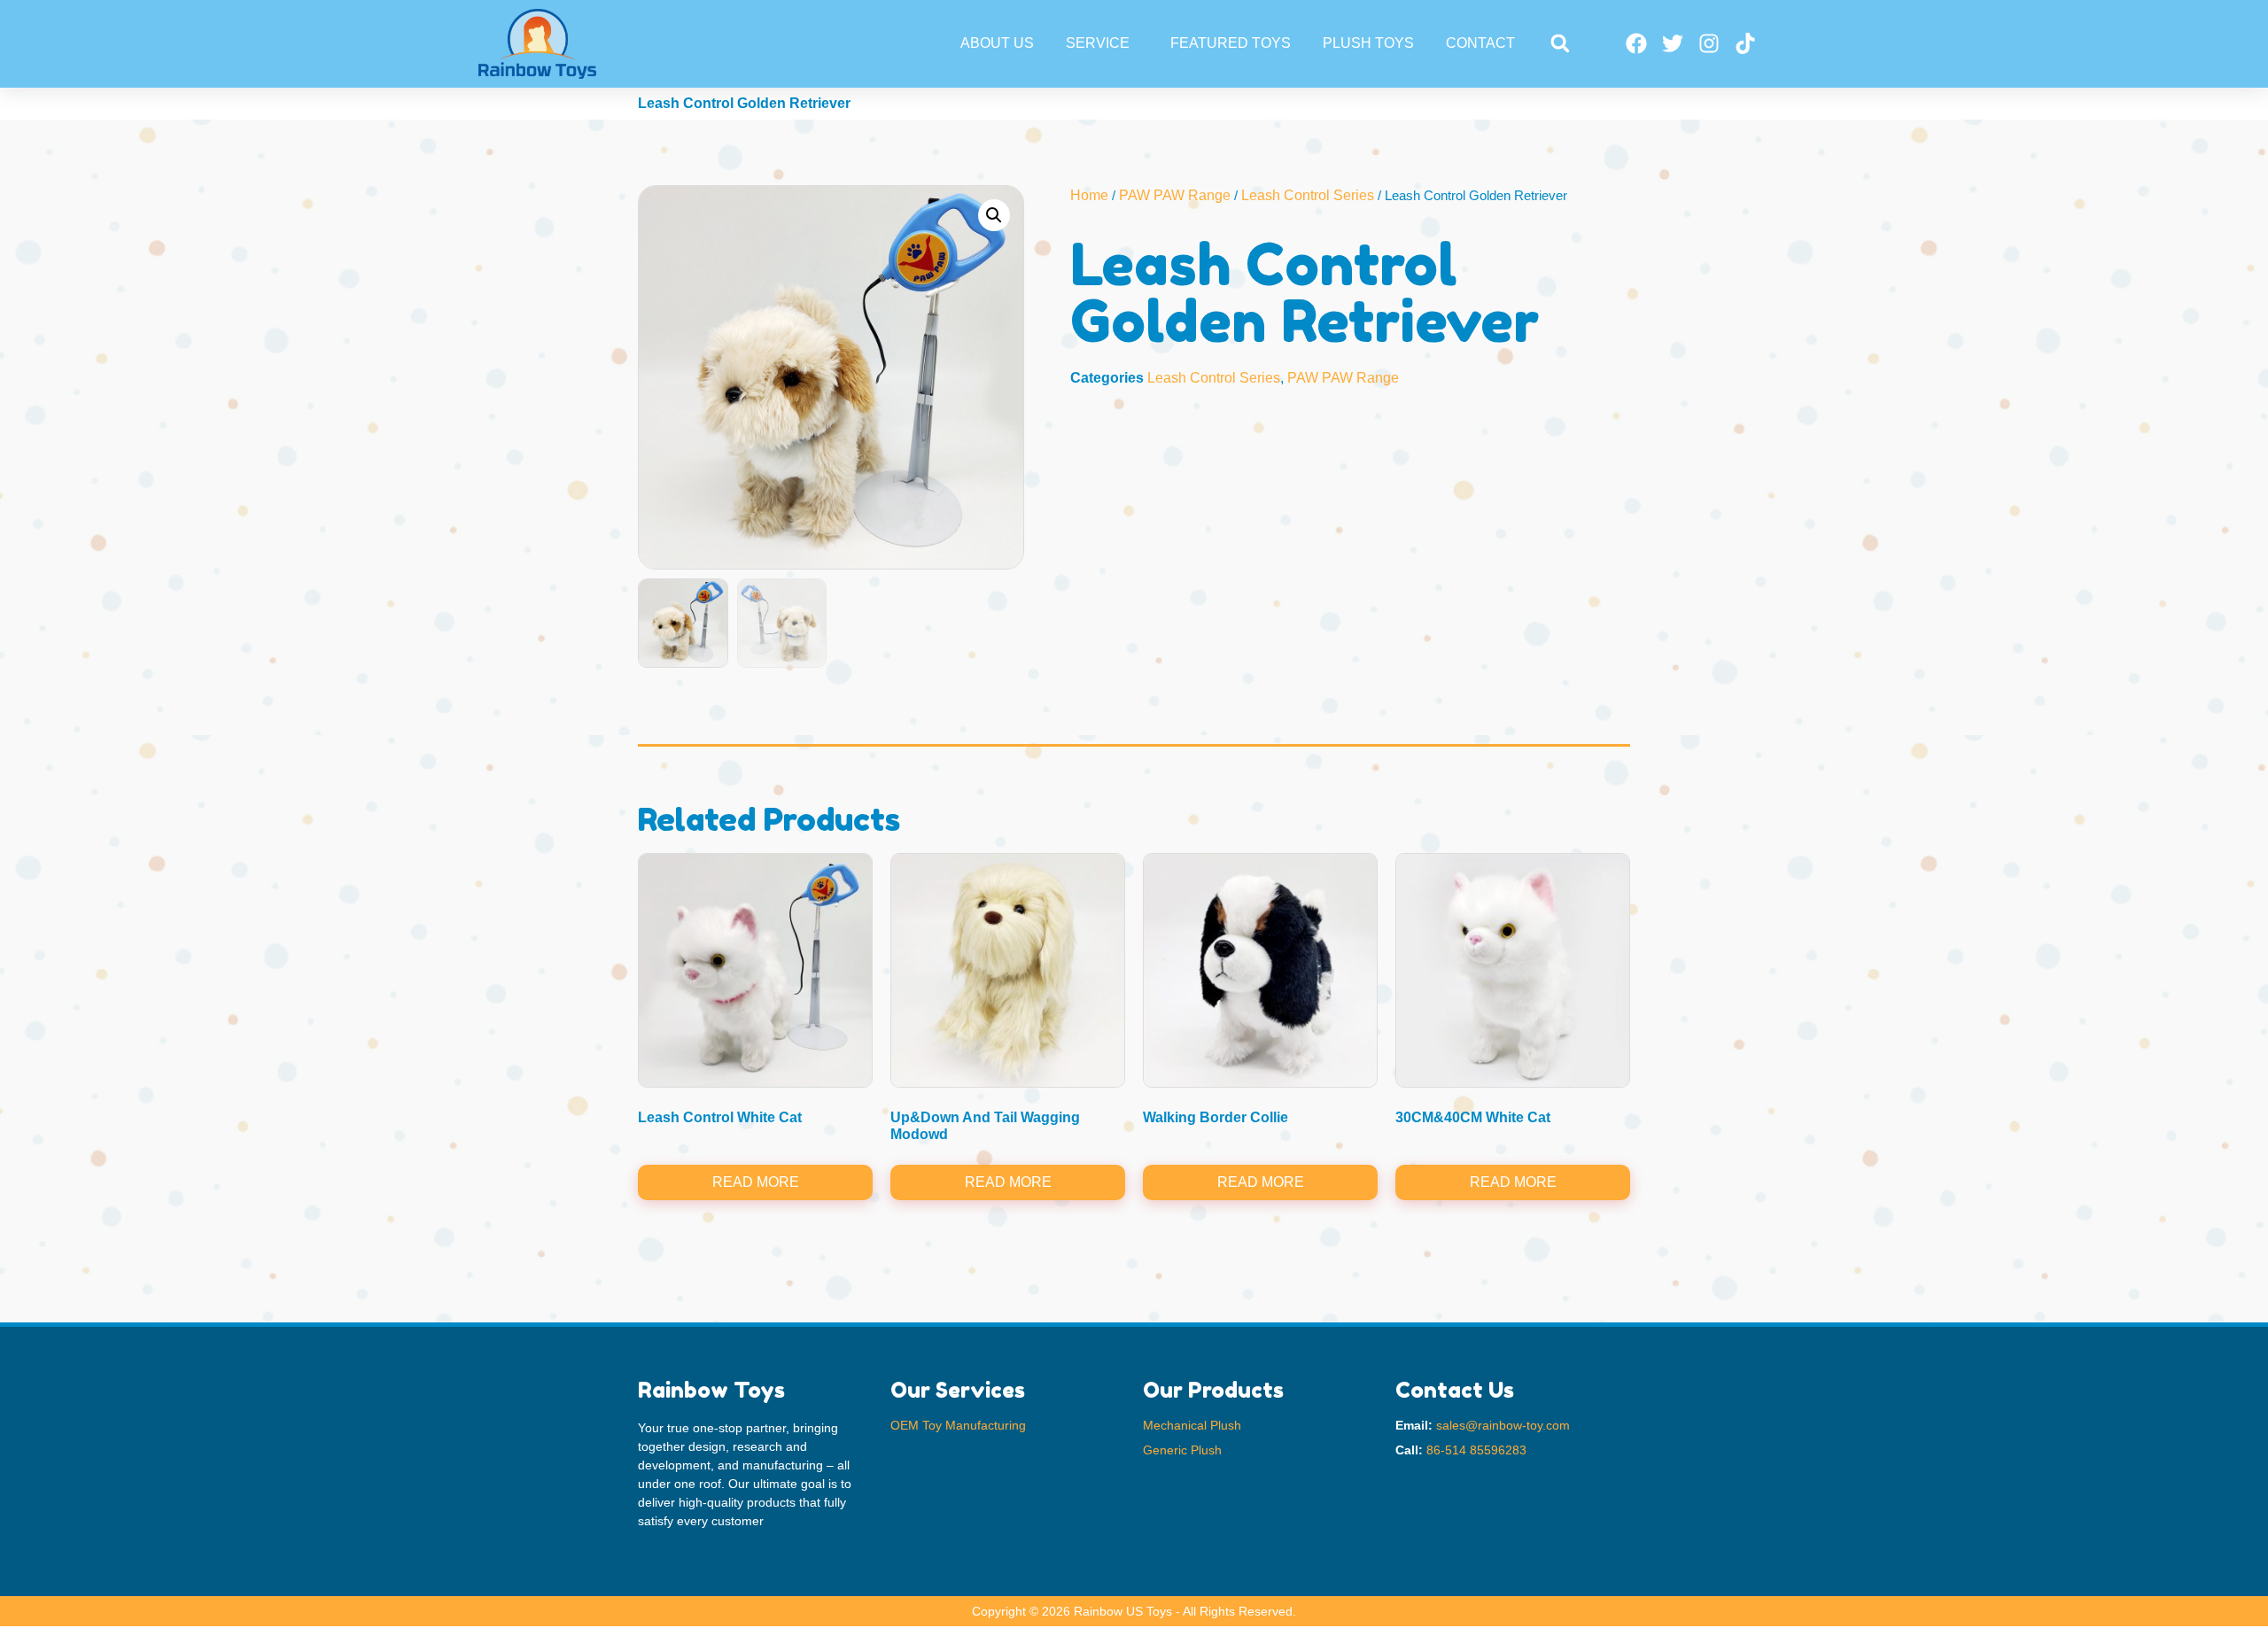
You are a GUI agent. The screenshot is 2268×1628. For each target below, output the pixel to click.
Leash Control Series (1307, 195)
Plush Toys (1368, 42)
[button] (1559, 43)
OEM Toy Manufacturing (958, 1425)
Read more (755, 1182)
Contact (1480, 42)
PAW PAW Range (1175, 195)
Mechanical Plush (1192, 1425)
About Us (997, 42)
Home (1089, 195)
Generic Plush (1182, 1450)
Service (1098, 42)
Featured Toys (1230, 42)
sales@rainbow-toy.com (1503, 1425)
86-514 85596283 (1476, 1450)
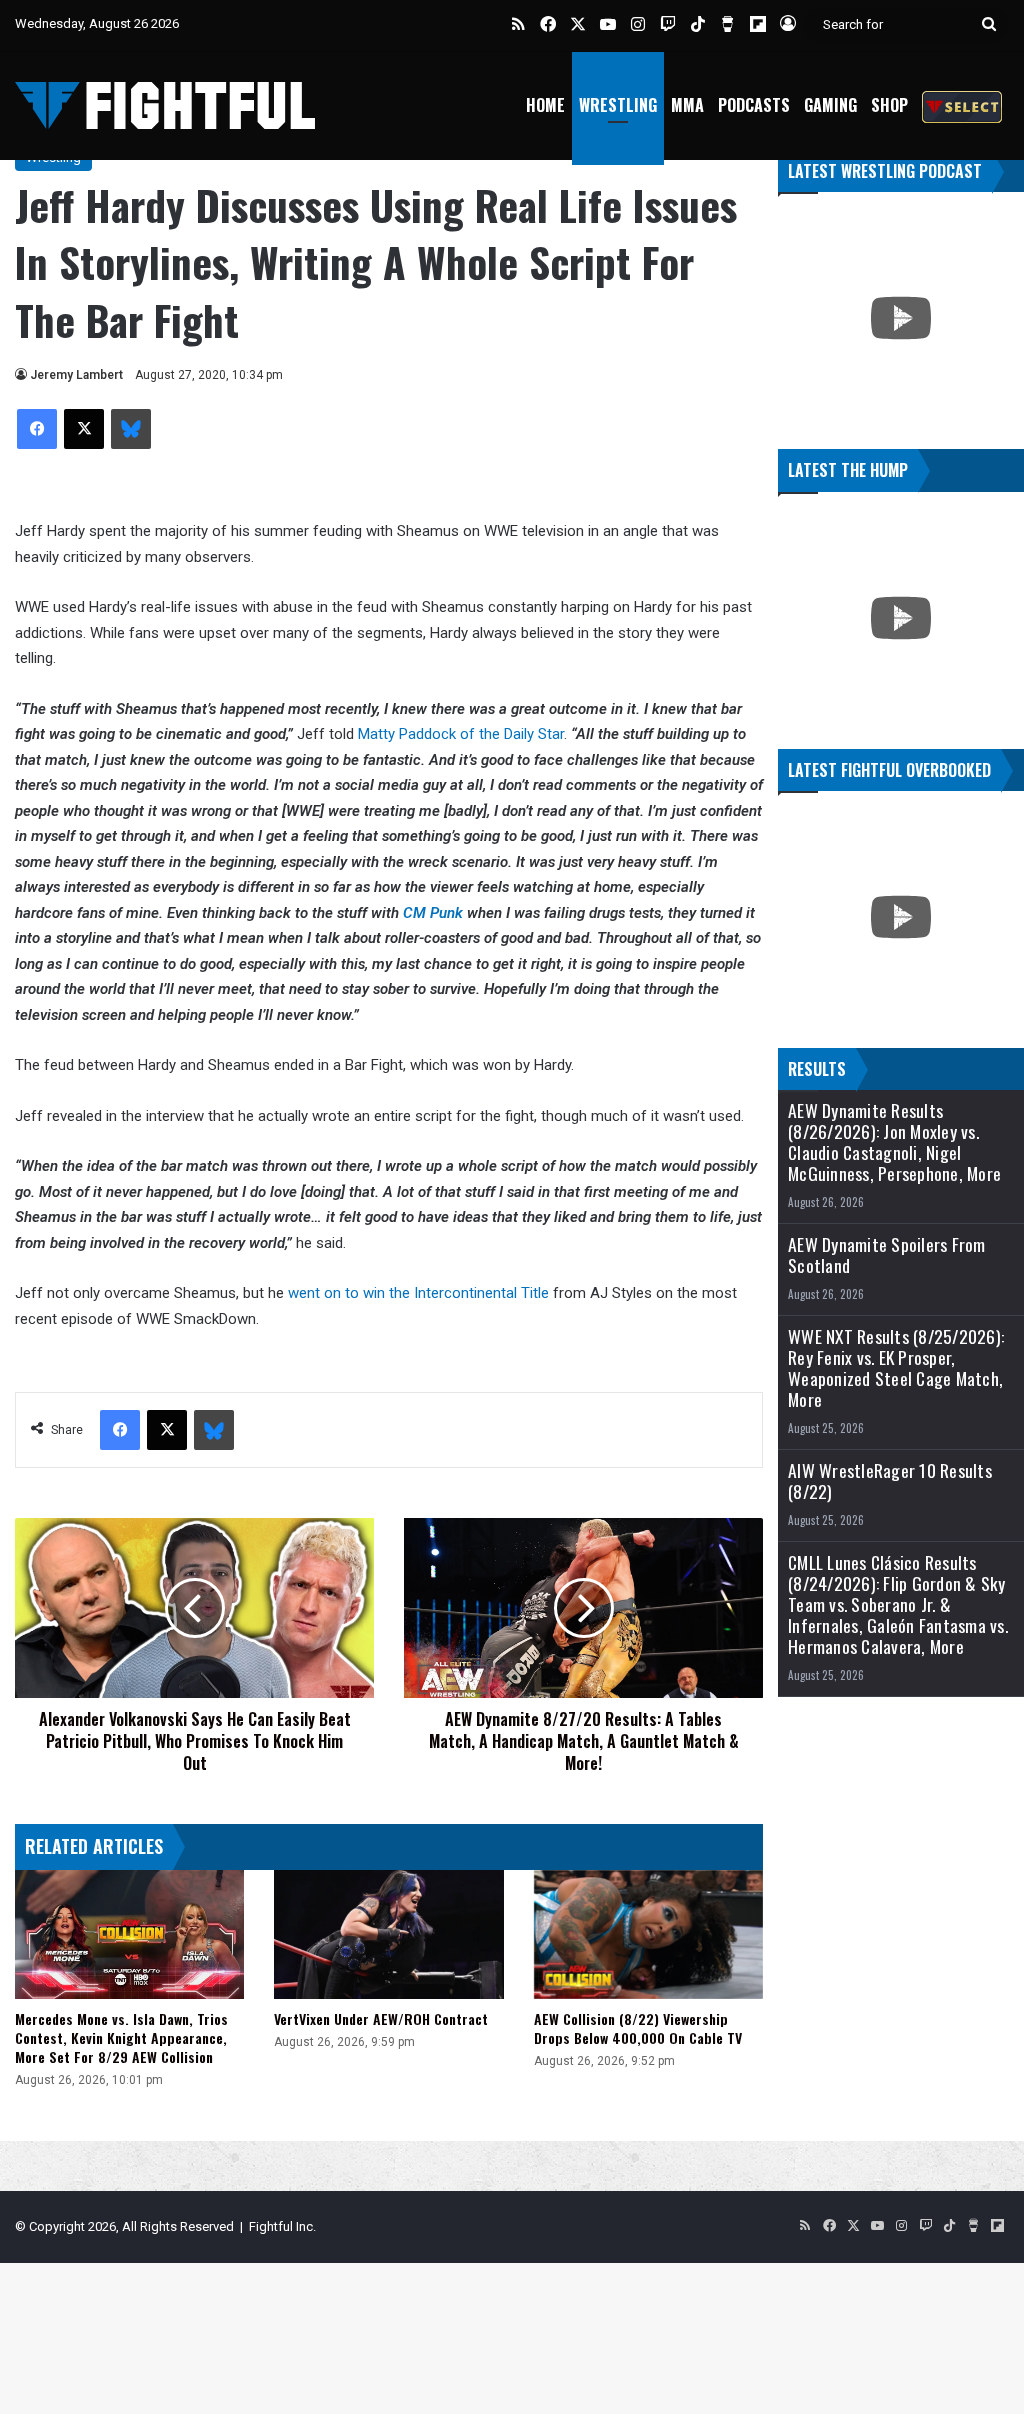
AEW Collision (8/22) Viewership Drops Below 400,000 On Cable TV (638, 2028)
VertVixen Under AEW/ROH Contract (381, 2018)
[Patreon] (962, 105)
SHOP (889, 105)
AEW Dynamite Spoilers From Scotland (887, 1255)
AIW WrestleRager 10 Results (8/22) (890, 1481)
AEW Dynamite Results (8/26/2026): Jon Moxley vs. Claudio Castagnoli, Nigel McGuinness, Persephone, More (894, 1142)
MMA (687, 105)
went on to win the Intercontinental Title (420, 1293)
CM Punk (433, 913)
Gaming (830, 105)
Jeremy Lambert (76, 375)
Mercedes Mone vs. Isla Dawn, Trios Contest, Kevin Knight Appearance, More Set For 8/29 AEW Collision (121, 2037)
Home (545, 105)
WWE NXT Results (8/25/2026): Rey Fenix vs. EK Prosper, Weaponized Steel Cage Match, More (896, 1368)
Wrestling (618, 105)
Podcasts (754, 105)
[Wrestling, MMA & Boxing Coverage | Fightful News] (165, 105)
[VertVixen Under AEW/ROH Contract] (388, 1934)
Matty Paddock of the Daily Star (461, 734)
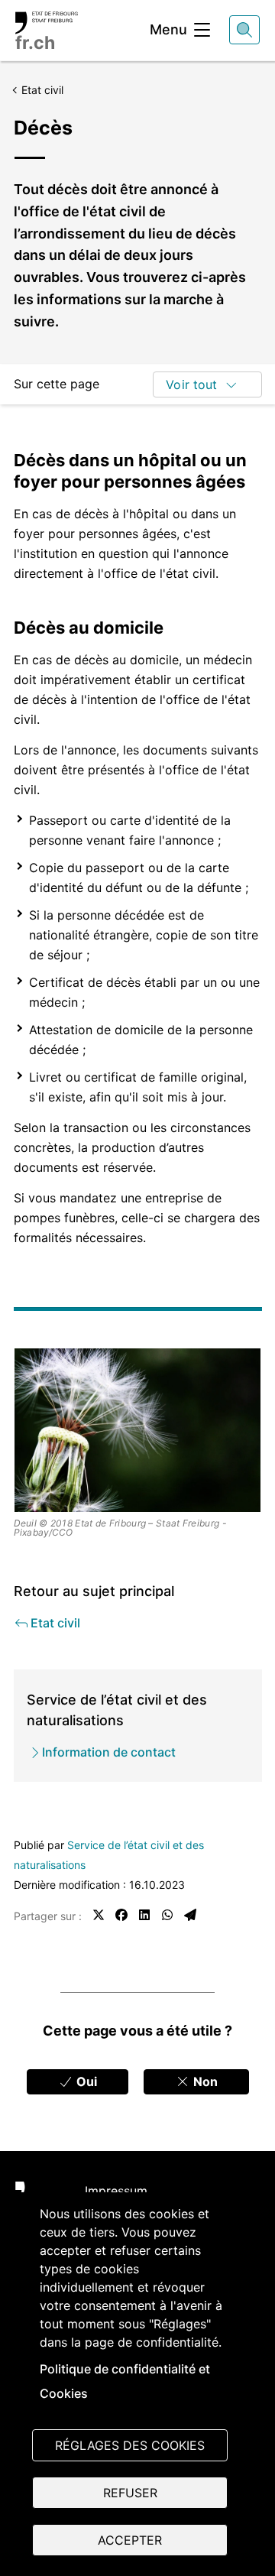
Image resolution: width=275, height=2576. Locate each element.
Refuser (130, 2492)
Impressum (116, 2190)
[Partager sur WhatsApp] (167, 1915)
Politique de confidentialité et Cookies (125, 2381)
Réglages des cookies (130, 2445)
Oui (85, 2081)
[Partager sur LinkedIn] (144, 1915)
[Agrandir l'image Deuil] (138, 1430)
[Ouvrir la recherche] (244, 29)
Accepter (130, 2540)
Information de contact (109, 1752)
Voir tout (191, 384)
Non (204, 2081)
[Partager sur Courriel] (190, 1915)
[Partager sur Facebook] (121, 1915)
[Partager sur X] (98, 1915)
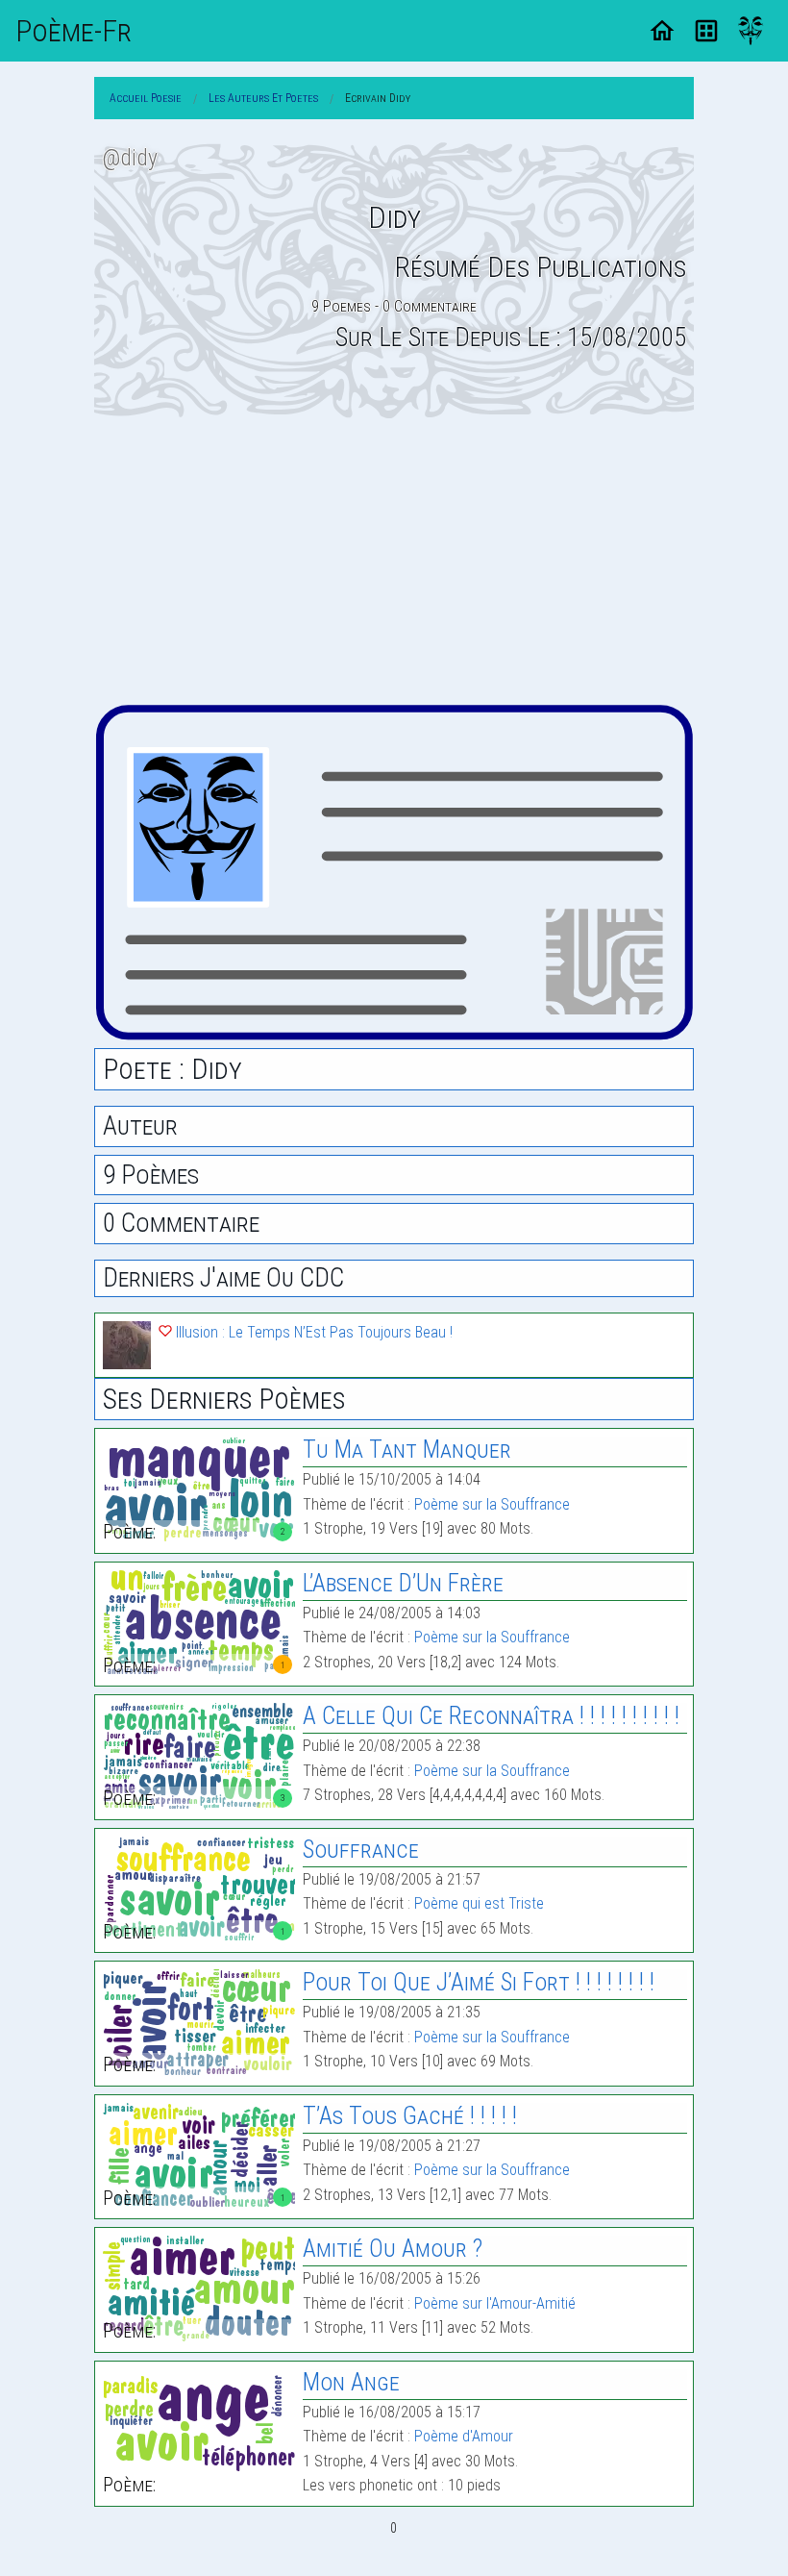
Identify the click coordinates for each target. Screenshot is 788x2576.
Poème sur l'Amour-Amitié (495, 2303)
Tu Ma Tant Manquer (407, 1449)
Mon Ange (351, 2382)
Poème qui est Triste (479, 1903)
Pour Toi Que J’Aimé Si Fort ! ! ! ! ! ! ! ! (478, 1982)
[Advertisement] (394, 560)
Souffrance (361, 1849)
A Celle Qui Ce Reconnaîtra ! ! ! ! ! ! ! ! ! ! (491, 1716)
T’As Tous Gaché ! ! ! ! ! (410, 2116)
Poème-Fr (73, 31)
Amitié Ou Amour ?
+ + + +
INSTRUCTIONS FOR THE TASK: Your answer should reproduce every line of the data verbatim and include no images.

TASK ANSWER:
You are a GUI agent. The screenshot is 2268×1628. For each target below, output the pixel to click.
Leash Control Series (1307, 195)
Plush Toys (1368, 42)
[button] (1559, 43)
OEM Toy Manufacturing (958, 1425)
Read more (755, 1182)
Contact (1480, 42)
PAW PAW Range (1175, 195)
Mechanical Plush (1192, 1425)
About Us (997, 42)
Home (1089, 195)
Generic Plush (1182, 1450)
Service (1098, 42)
Featured Toys (1230, 42)
sales@rainbow-toy.com (1503, 1425)
86-514 85596283 (1476, 1450)
AEW Collision (8/22) Viewership Drops Below 400,000 On Cable TV (638, 2028)
VertVixen Under AEW/ROH Contract (381, 2018)
[Patreon] (962, 105)
SHOP (889, 105)
AEW Dynamite Spoilers From Scotland (887, 1255)
AIW WrestleRager 10 Results (8/22) (890, 1481)
AEW Dynamite Results (8/26/2026): Jon Moxley vs. Claudio Castagnoli, Nigel McGuinness, Persephone, More (894, 1142)
MMA (687, 105)
went on to win the Intercontinental Title (420, 1293)
CM Punk (433, 913)
Gaming (830, 105)
Jeremy Lambert (76, 375)
Mercedes Mone vs. Isla Dawn, Trios Contest, Kevin Knight Appearance, More Set For 8/29 AEW Collision (121, 2037)
Home (545, 105)
WWE NXT Results (8/25/2026): Rey Fenix vs. EK Prosper, Weaponized Steel Cage Match, More (896, 1368)
Wrestling (618, 105)
Podcasts (754, 105)
[Wrestling, MMA & Boxing Coverage | Fightful News] (165, 105)
[VertVixen Under AEW/ROH Contract] (388, 1934)
Matty Paddock of the Daily Star (461, 734)
Image resolution: width=275, height=2576. Locate each element.
Refuser (130, 2492)
Impressum (116, 2190)
[Partager sur WhatsApp] (167, 1915)
Politique de confidentialité et Cookies (125, 2381)
Réglages des cookies (130, 2445)
Oui (85, 2081)
[Partager sur LinkedIn] (144, 1915)
[Agrandir l'image Deuil] (138, 1430)
[Ouvrir la recherche] (244, 29)
Accepter (130, 2540)
Information de contact (109, 1752)
Voir tout (191, 384)
Non (204, 2081)
[Partager sur Courriel] (190, 1915)
[Partager sur Facebook] (121, 1915)
[Partager sur X] (98, 1915)
Identify the click coordinates for each target. Screenshot is 788x2576.
Poème sur l'Amour-Amitié (495, 2303)
Tu Ma Tant Manquer (407, 1449)
Mon Ange (351, 2382)
Poème qui est Triste (479, 1903)
Pour Toi Que J’Aimé Si Fort ! ! ! ! ! ! ! ! (478, 1982)
[Advertisement] (394, 560)
Souffrance (361, 1849)
A Celle Qui Ce Reconnaîtra ! ! ! ! ! ! ! ! ! ! (491, 1716)
T’As Tous Gaché ! ! ! ! ! (410, 2116)
Poème-Fr (73, 31)
Amitié Ou Amour ?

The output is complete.